━━━ ENTRIES SUPPLIED

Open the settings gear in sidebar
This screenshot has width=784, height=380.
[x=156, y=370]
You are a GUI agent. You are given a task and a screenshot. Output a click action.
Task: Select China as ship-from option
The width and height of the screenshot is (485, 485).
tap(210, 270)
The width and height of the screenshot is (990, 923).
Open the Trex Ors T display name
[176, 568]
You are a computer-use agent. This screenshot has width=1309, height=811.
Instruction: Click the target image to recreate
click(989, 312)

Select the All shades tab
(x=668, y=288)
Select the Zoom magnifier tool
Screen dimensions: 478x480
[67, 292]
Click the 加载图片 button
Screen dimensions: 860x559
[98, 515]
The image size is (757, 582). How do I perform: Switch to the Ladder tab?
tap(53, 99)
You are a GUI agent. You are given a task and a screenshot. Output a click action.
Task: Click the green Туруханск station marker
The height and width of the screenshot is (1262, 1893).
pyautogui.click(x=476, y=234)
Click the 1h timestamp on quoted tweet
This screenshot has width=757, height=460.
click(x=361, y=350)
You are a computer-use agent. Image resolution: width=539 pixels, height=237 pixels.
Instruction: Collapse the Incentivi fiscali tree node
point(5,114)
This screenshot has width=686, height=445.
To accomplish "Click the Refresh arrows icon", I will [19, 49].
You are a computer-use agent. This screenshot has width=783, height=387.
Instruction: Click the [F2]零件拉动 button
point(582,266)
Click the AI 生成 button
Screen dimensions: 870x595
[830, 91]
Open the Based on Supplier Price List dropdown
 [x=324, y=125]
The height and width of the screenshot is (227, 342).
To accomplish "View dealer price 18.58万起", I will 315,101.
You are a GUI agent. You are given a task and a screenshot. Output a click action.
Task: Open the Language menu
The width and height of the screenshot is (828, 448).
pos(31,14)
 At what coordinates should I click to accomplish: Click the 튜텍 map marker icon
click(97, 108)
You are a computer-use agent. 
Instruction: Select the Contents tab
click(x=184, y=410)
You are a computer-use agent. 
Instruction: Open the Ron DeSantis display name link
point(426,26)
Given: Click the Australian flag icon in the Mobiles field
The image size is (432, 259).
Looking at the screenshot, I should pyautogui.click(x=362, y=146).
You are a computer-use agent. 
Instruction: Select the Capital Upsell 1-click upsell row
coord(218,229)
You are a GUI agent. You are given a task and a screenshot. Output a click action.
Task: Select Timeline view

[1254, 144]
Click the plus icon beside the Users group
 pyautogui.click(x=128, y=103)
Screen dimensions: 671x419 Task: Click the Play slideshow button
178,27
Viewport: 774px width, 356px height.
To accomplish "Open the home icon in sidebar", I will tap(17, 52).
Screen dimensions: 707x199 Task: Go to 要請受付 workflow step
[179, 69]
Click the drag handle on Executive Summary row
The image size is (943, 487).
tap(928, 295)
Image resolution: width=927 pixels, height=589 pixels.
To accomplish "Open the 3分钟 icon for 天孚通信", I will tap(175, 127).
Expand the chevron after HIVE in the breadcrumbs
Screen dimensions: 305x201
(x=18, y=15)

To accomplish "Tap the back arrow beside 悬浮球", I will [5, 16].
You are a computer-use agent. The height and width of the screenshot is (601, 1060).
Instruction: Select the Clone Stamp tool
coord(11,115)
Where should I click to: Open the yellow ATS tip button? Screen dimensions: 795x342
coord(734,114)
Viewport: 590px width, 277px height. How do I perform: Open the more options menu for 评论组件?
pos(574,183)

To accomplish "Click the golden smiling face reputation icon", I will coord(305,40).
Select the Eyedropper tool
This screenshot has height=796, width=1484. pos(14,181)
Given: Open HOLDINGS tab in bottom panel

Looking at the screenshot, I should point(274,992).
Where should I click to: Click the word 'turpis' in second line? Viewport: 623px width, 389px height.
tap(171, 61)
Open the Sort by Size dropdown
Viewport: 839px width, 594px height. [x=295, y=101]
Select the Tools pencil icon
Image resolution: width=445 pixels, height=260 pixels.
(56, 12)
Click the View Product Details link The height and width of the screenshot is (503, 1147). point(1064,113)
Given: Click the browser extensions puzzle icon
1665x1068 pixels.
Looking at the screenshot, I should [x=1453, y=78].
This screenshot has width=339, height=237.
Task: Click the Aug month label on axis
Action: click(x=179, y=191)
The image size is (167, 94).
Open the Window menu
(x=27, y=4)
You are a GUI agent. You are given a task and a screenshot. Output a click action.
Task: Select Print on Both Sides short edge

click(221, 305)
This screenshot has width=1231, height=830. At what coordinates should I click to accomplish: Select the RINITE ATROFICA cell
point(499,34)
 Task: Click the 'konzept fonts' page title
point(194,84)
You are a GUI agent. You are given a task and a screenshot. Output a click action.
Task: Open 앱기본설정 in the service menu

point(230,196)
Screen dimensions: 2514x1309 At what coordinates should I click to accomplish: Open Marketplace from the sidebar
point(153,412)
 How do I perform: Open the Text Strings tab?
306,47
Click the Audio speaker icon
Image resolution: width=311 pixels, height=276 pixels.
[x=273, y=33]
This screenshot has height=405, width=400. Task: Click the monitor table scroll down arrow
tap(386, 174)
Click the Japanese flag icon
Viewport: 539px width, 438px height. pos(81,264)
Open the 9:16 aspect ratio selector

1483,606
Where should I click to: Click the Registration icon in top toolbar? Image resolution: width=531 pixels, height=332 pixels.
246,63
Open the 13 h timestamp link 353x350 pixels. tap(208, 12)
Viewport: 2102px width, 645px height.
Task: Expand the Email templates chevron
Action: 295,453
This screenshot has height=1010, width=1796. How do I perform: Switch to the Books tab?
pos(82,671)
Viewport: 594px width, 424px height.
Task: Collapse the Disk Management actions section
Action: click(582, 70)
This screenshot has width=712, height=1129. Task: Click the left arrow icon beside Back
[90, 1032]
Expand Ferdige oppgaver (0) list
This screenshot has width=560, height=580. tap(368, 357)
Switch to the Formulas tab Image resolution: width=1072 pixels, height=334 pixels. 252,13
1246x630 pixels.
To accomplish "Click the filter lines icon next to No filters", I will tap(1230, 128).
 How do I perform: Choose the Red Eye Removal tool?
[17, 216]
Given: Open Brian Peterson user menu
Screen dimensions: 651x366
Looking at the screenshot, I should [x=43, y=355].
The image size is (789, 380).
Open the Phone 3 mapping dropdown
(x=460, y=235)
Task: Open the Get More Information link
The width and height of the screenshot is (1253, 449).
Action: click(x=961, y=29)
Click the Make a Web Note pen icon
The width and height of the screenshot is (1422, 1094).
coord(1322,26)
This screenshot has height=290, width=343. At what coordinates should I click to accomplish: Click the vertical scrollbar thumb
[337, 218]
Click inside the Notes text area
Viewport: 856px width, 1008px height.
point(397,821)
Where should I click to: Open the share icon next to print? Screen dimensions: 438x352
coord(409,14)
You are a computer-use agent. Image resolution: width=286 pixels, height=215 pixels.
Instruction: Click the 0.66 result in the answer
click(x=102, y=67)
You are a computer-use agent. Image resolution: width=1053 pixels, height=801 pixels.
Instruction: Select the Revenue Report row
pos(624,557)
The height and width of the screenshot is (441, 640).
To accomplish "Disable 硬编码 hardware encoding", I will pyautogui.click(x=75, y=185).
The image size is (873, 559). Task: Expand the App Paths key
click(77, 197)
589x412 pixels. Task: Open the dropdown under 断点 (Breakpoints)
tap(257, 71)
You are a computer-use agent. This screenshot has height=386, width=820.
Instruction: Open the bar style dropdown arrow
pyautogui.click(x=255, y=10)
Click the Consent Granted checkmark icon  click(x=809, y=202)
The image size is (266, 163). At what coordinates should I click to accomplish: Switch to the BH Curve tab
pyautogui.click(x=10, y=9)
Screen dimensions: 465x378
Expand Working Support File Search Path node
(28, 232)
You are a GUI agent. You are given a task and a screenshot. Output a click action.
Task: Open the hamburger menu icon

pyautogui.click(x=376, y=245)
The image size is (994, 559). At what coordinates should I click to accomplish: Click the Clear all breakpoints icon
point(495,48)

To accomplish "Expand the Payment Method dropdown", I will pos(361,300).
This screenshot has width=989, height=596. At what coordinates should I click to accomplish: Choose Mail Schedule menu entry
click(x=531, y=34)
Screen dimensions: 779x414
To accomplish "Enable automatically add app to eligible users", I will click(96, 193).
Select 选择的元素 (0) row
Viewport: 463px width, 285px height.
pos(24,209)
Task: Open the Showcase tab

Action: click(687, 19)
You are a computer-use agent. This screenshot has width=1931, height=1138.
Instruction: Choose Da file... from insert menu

━━━━━━

WHAT THE TASK REQUIRES:
Copy out the items above without changes, starting at the line that contains "Given: Open Brian Peterson user menu" and ending after the line that contains "Click the Consent".

WRITTEN ANSWER:
Given: Open Brian Peterson user menu
Screen dimensions: 651x366
Looking at the screenshot, I should [x=43, y=355].
The image size is (789, 380).
Open the Phone 3 mapping dropdown
(x=460, y=235)
Task: Open the Get More Information link
The width and height of the screenshot is (1253, 449).
Action: click(x=961, y=29)
Click the Make a Web Note pen icon
The width and height of the screenshot is (1422, 1094).
coord(1322,26)
This screenshot has height=290, width=343. At what coordinates should I click to accomplish: Click the vertical scrollbar thumb
[337, 218]
Click inside the Notes text area
Viewport: 856px width, 1008px height.
point(397,821)
Where should I click to: Open the share icon next to print? Screen dimensions: 438x352
coord(409,14)
You are a computer-use agent. Image resolution: width=286 pixels, height=215 pixels.
Instruction: Click the 0.66 result in the answer
click(x=102, y=67)
You are a computer-use agent. Image resolution: width=1053 pixels, height=801 pixels.
Instruction: Select the Revenue Report row
pos(624,557)
The height and width of the screenshot is (441, 640).
To accomplish "Disable 硬编码 hardware encoding", I will pyautogui.click(x=75, y=185).
The image size is (873, 559). Task: Expand the App Paths key
click(77, 197)
589x412 pixels. Task: Open the dropdown under 断点 (Breakpoints)
tap(257, 71)
You are a computer-use agent. This screenshot has height=386, width=820.
Instruction: Open the bar style dropdown arrow
pyautogui.click(x=255, y=10)
Click the Consent Granted checkmark icon  click(x=809, y=202)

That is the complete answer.